The study, published in The American Journal of Clinical Nutritionon June 26, 2013, investigates how food intake is regulated by dopamine-containing pleasure centers of the brain.
“Beyond reward and craving, this part of the brain is also linked to substance abuse and dependence, which raises the question as to whether certain foods might be addictive,” says Ludwig.
To examine the link, researchers measured blood glucose levels and hunger, while also using functional magnetic resonance imaging (MRI) to observe brain activity during the crucial four-hour period after a meal, which influences eating behavior at the next meal. Evaluating patients in this time frame is one novel aspect of this study, whereas previous studies have evaluated patients with an MRI soon after eating.
Twelve overweight or obese men consumed test meals designed as milkshakes with the same calories, taste and sweetness. The two milkshakes were essentially the same; the only difference was that one contained rapidly digesting (high-glycemic index) carbohydrates and the other slowly digesting (low-glycemic index) carbohydrates.
After participants consumed the high-glycemic index milkshake, they experienced an initial surge in blood sugar levels, followed by sharp crash four hours later.
This decrease in blood glucose was associated with excessive hunger and intense activation of the nucleus accumbens, a critical brain region involved in addictive behaviors.
Prior studies of food addiction have compared patient reactions to drastically different types of foods, such as high-calorie cheesecake versus boiled vegetables.
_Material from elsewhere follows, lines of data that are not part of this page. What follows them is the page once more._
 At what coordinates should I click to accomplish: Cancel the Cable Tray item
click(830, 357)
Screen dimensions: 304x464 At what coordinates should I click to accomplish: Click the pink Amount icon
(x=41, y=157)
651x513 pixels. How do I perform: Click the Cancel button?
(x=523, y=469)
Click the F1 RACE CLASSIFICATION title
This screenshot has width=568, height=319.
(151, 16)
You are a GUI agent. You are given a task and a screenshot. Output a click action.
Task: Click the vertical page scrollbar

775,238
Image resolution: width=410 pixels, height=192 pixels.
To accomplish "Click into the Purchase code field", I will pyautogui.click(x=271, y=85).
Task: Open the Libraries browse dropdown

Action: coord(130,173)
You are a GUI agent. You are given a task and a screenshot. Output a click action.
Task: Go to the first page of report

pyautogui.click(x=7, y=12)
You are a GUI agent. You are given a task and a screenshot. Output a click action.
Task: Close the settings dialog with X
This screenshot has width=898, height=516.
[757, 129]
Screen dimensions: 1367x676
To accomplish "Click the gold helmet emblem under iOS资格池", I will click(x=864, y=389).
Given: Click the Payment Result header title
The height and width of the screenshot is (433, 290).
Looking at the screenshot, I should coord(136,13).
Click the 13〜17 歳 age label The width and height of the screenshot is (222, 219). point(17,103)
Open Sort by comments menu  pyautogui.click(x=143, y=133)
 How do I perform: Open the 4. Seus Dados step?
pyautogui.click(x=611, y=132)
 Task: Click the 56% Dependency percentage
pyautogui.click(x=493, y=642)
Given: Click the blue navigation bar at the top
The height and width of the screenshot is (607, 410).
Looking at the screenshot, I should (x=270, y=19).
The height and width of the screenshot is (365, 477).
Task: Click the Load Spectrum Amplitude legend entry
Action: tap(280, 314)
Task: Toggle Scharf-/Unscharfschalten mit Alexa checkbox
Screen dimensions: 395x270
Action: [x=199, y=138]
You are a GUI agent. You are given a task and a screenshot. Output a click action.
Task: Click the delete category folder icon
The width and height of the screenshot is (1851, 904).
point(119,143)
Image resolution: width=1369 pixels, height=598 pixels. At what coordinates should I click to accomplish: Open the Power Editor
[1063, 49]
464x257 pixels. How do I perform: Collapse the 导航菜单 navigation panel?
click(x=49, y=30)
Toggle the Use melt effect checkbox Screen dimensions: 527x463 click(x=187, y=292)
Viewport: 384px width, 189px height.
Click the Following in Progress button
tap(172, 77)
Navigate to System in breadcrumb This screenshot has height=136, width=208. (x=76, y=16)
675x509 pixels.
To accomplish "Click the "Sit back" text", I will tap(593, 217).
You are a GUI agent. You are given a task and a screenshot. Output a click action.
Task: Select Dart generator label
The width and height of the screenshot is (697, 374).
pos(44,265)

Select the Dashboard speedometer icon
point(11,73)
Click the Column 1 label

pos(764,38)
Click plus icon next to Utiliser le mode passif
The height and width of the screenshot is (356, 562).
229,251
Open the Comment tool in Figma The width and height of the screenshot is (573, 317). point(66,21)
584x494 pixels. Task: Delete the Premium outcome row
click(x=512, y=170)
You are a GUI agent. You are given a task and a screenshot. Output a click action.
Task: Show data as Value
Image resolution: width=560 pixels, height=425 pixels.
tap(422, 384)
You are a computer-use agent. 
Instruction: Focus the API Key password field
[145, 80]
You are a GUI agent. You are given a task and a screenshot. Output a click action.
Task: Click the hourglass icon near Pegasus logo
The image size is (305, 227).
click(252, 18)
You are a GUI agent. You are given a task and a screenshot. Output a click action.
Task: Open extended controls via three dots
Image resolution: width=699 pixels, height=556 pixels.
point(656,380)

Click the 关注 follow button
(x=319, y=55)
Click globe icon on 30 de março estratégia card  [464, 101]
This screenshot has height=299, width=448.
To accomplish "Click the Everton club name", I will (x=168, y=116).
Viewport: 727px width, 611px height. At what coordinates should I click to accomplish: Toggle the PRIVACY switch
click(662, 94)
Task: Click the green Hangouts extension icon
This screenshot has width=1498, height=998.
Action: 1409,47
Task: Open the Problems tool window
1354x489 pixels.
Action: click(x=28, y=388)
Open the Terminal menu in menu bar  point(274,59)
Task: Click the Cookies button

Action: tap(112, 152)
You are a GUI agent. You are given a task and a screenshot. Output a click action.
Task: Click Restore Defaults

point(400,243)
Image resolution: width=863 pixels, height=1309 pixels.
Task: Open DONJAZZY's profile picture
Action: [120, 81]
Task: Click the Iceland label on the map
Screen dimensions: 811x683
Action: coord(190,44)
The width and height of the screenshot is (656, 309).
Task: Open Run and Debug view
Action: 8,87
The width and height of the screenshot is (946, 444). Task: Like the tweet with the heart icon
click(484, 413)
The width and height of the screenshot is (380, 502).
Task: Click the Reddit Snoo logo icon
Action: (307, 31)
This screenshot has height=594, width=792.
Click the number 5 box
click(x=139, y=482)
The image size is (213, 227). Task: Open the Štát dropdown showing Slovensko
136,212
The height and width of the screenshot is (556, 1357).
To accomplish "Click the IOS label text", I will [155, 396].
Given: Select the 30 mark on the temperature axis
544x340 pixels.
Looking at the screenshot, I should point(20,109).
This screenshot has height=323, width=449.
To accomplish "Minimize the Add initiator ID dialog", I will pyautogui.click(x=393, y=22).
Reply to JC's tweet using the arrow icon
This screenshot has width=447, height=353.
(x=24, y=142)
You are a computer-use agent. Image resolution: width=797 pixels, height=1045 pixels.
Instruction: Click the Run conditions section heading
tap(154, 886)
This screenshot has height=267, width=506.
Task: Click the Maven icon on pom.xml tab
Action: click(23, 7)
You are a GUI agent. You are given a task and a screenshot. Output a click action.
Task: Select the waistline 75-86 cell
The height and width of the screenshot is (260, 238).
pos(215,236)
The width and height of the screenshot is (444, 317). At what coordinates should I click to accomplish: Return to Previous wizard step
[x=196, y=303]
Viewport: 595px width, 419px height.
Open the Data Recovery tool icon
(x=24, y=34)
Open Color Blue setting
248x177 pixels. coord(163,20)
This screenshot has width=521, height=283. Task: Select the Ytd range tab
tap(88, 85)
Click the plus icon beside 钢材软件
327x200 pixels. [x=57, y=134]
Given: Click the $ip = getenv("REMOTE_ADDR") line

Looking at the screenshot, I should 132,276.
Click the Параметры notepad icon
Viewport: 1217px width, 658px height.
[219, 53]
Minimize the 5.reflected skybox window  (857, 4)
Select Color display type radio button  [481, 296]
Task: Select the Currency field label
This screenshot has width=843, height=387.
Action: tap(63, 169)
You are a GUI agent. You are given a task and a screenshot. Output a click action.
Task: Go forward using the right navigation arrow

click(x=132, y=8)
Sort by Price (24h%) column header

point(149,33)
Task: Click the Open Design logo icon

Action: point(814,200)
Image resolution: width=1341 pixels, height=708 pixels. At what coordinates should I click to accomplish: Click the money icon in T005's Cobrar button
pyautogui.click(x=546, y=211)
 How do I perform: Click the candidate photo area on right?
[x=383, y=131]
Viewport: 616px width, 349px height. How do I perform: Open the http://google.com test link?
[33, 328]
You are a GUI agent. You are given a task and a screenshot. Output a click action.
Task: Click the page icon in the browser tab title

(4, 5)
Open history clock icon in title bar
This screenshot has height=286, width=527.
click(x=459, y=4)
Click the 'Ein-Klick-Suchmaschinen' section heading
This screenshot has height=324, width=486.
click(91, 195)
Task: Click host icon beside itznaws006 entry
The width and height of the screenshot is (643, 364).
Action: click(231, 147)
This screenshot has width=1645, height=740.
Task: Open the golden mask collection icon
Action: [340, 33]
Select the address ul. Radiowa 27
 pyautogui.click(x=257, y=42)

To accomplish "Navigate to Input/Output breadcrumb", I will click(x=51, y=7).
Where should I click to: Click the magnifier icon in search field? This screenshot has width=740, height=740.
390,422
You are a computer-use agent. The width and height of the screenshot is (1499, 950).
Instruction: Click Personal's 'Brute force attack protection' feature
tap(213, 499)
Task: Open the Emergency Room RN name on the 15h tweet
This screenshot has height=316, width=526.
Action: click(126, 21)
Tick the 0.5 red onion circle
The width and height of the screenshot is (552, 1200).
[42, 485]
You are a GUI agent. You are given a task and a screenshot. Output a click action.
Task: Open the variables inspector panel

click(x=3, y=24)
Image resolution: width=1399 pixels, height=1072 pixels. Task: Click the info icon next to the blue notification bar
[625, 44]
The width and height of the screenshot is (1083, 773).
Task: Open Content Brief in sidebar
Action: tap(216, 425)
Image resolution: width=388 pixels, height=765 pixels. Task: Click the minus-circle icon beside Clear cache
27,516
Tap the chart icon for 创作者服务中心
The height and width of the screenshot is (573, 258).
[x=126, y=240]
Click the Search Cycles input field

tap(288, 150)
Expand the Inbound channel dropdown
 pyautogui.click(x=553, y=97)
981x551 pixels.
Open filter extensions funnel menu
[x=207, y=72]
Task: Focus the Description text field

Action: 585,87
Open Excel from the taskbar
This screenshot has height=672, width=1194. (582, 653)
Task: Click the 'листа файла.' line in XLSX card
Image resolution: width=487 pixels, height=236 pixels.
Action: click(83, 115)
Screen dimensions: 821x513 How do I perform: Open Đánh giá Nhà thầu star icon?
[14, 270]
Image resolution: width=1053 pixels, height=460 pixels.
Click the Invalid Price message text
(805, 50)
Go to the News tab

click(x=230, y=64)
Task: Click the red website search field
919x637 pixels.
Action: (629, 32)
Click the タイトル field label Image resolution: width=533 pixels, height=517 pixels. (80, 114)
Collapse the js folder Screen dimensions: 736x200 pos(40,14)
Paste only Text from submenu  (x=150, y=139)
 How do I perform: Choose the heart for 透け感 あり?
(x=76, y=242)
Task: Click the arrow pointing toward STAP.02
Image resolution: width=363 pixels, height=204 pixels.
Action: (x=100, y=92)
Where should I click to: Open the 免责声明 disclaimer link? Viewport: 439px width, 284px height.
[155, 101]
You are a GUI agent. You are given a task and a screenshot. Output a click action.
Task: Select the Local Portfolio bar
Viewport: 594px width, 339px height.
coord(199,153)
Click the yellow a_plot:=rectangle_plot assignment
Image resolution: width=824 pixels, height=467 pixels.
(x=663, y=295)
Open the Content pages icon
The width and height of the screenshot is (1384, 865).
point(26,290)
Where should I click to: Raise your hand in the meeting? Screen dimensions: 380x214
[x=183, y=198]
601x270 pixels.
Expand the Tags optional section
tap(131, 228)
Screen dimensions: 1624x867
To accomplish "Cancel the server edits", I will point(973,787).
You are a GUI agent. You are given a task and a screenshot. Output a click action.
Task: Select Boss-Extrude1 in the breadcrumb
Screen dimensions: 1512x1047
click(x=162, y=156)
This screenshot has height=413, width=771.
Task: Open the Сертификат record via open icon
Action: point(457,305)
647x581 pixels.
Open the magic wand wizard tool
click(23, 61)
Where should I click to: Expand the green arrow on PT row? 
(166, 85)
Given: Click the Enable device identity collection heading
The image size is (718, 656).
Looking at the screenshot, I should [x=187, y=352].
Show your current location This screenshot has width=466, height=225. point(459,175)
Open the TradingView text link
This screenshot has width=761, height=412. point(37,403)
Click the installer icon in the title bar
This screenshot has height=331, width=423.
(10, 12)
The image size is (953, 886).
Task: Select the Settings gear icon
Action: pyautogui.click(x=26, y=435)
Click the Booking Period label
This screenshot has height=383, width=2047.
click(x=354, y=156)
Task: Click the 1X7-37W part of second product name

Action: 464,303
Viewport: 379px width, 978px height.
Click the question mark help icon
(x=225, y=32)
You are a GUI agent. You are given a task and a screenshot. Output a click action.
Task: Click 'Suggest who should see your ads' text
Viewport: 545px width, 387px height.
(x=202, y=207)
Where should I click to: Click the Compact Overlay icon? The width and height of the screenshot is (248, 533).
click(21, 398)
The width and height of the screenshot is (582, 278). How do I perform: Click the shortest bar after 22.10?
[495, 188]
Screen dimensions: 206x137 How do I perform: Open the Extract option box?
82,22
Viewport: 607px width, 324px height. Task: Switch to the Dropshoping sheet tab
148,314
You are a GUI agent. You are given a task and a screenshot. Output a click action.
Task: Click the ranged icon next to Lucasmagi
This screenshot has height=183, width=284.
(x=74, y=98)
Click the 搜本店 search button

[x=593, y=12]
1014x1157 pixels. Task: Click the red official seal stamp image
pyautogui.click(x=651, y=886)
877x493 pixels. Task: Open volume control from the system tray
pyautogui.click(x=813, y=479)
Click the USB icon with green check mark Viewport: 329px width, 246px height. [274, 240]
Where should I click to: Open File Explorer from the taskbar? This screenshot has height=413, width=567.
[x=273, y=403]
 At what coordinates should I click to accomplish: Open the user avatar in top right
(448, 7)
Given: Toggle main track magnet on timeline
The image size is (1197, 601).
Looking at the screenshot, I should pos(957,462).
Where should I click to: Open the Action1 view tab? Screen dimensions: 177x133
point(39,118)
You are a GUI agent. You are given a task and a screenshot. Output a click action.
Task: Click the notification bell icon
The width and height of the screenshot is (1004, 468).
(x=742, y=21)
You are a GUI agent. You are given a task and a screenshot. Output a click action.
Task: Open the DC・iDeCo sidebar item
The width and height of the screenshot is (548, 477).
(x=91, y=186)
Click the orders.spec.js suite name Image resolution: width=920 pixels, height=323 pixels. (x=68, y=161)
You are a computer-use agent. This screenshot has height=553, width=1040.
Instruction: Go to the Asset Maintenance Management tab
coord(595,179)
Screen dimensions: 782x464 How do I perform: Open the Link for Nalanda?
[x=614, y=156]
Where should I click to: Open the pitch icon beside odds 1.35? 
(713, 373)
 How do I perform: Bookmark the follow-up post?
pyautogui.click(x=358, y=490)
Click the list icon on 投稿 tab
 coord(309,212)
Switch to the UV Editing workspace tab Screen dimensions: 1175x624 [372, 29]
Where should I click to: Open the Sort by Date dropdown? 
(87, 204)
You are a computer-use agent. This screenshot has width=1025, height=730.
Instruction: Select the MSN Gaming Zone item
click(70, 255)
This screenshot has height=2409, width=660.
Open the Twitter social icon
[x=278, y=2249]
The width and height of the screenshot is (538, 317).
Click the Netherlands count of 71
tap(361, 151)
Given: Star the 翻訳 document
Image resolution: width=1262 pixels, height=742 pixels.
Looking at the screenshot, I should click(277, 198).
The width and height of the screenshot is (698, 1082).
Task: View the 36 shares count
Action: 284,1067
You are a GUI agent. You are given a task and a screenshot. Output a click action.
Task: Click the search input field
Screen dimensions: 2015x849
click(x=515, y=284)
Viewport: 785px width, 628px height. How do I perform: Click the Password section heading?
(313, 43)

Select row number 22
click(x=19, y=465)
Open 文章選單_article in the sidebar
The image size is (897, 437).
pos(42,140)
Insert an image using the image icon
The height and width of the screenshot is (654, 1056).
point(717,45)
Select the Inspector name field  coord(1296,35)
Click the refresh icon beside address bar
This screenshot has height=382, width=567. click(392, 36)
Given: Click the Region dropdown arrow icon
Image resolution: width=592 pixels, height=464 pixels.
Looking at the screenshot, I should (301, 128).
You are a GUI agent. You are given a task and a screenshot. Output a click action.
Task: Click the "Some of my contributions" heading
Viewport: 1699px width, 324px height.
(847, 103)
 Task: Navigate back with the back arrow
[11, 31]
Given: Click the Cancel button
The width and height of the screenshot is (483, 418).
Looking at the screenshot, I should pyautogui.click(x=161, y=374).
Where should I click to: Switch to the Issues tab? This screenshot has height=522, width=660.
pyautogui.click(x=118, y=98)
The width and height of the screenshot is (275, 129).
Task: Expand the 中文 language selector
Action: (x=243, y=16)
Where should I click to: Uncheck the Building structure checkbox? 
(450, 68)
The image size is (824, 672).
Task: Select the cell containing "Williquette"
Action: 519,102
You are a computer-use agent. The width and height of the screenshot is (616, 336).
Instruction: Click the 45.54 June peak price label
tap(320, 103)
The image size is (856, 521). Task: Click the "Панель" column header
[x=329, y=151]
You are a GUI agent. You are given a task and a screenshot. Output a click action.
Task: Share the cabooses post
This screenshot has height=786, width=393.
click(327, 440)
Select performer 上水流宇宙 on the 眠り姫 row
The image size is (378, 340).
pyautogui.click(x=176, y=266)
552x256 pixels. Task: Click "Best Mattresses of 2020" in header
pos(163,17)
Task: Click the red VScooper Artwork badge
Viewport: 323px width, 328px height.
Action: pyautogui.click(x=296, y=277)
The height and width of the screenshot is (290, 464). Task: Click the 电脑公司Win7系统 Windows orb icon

Another novel aspect of this study is how a specific dietary factor that is distinct from calories or sweetness, could alter brain function and promote overeating.
“These findings suggest that limiting high-glycemic index carbohydrates like white bread and potatoes could help obese individuals reduce cravings and control the urge to overeat,” says Ludwig.
Though the concept of food addiction remains provocative, the findings suggest that more interventional and observational studies be done. Additional research will hopefully inform clinicians about the subjective experience of food addiction, and how we can potentially treat these patients and regulate their weight.